Le statut belge, peut être considéré comme précurseur en la matière puisqu’il date de 1995, mais tout comme la CIC, il n’est que complémentaire à un autre statut juridique obligatoire. Ce statut est considéré en Belgique comme pouvant correspondre aux besoins d’entreprises de l’ESS en procurant par exemple des avantages en matière fiscale. Dans cette dynamique, l’exemple de BEES Coop, un supermarché participatif bruxellois, illustre le recours à la SFS de manière complémentaire au statut de coopérative.

Enfin, le cas espagnol des SAL, quelque peu différent puisqu’il ne s’agit que d’entreprises dont les actionnaires sont majoritairement les employés, mais dont le statut hybride de société commerciale à intérêt social est reconnu par le CEPES, la plateforme espagnole de l’ESS.

Disparition des SFS belges ?

Ainsi, entre les statuts classiques des entreprises de l’ESS et ceux des entreprises commerciales, il existe en Europe des exemples qui peuvent être des sources d’inspiration pour la France. Les résultats, en terme de création d’entreprise restent toutefois très disparates. L’écart entre le modèle italien, dont à peine 100 entreprises par an ont été créées, et celui britannique qui a concerné 2800 entreprises en 2017 est flagrant.

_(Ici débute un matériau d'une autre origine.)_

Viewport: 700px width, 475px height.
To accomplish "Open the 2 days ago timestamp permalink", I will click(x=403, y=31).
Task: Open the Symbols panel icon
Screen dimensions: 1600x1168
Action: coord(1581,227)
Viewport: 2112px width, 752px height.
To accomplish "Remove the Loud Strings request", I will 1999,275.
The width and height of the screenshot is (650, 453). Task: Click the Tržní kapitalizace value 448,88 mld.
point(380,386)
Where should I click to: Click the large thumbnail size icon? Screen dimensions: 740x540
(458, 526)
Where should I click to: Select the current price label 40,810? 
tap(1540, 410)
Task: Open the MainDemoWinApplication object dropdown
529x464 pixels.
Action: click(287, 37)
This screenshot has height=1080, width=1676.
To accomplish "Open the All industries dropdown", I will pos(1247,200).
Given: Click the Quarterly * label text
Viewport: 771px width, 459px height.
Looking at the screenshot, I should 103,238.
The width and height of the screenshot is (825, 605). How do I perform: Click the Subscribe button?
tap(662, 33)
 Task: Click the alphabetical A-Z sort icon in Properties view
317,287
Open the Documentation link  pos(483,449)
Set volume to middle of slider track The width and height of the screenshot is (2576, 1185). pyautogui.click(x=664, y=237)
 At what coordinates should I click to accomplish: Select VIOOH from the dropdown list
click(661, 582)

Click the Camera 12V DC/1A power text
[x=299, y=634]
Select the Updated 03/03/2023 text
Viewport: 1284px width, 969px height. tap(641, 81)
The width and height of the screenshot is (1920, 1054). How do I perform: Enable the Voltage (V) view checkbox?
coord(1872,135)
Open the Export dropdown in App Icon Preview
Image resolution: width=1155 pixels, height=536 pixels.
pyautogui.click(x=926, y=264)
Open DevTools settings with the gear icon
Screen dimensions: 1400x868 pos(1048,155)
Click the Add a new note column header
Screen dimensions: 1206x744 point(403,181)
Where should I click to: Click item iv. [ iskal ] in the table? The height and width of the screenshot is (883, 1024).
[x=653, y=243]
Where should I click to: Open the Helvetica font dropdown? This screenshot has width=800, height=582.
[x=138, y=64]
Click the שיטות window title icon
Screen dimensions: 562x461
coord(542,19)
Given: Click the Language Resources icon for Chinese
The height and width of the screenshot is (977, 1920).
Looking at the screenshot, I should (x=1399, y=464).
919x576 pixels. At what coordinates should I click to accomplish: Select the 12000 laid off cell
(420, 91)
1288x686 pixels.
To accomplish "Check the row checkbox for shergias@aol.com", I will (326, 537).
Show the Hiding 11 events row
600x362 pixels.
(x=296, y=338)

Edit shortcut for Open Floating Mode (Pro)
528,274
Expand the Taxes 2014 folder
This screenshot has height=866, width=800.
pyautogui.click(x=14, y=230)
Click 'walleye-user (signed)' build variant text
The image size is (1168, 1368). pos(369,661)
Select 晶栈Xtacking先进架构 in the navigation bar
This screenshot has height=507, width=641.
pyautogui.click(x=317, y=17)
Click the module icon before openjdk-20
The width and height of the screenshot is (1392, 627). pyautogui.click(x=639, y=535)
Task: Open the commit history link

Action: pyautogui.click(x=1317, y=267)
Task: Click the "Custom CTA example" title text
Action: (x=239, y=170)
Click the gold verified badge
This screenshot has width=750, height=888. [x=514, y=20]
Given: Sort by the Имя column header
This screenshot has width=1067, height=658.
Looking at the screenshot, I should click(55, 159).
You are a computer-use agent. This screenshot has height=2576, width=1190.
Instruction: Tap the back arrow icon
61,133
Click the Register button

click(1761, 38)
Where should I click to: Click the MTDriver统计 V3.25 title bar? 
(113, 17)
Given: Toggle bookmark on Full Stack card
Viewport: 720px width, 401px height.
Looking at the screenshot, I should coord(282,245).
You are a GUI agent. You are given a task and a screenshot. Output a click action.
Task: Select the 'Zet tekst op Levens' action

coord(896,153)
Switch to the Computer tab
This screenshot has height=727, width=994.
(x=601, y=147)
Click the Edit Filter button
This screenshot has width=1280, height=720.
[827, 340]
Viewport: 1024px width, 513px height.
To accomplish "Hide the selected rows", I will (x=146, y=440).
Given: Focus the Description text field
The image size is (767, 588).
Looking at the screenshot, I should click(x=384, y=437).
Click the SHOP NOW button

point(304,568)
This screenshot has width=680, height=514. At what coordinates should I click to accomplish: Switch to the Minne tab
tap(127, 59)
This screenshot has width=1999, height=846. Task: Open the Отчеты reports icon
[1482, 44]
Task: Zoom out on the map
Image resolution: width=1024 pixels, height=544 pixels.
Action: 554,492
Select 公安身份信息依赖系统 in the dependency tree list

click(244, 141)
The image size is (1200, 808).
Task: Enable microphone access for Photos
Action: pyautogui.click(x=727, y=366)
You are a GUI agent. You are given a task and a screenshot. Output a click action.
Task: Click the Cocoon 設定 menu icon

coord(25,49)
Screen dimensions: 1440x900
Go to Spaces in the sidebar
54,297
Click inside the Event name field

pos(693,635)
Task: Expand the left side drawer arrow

La création d’un tel statut d’entreprise ne garantit pas une réussite et une opportunité pour les entreprises, notamment celles de l’ESS. En Belgique, bien que ce système soit mis en place depuis plus de 20 ans, un projet de loi est discuté visant à modifier les statuts d’entreprise et, entre-autres, à supprimer ce statut des SFS. En effet, bien que le nombre d’entreprises de l’ESS possédant le statut SFS ait doublé entre 2005 et 2015 (passant de 192 à 404), ce chiffre ne représente qu’une infime partie du nombre total d’entreprises de l’ESS (environ 17 000 en 2015).